1. Grassland ecosystems are often used to generate biomass in temperate regions of the world. It is well known that biomass is influenced by climate and biodiversity, but the relative importance of these two factors in relation to management has not been widely studied. To recommend management treatments maximizing biomass yields we aim to quantify the relative effects of climate species and functional diversity on biomass in differently managed grasslands. 2. We studied the development of biomass yields over the last 37 years on a grassland site in Germany, with mowing at five frequencies (one to eight times per year), each with and without fertilization. We measured plant species richness (SR) and functional richness (FR) (the diversity of functional species properties) using presence-absence indices. We also measured species evenness (SE), functional evenness and functional divergence (FD) using abundance weighted indices. Climate was included as the mean temperature and sum of precipitation during the growing period. By relating biomass to the above-mentioned climatic and biodiversity parameters, we extracted the contribution of these to biomass yields. 3. Biomass changed over time for all treatments and was maximal at intermediate mowing frequencies. Temporal changes in biomass were partly explained by climate and different aspects of biodiversity, although this differed significantly between treatments.
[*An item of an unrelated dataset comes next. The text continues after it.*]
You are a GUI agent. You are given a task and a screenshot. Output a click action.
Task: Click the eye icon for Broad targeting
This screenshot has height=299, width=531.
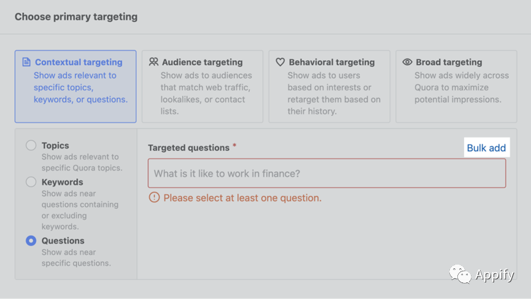pyautogui.click(x=407, y=62)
The relative importance of precipitation was highest at high mowing frequencies; the contribution of temperature was highest on less disturbed, unfertilized plots. FR and SR influenced biomass changes in the most intensive disturbance regimes on unfertilized and fertilized plots respectively. FD was most important on intensively disturbed, fertilized plots. SE influenced biomass at low mowing frequencies. 4. Synthesis and applications. Climate, species and functional diversity influence annual grassland biomass yields but their importance depends on nutrient status and management frequency. Our results indicate that management treatments with intermediate disturbance regimes will maximize biomass yields in temperate environments. This recommendation may become even more important in the context of climate change: at intermediate mowing frequencies the influence of climatic variables on biomass is less important by comparison to different aspects of biodiversity.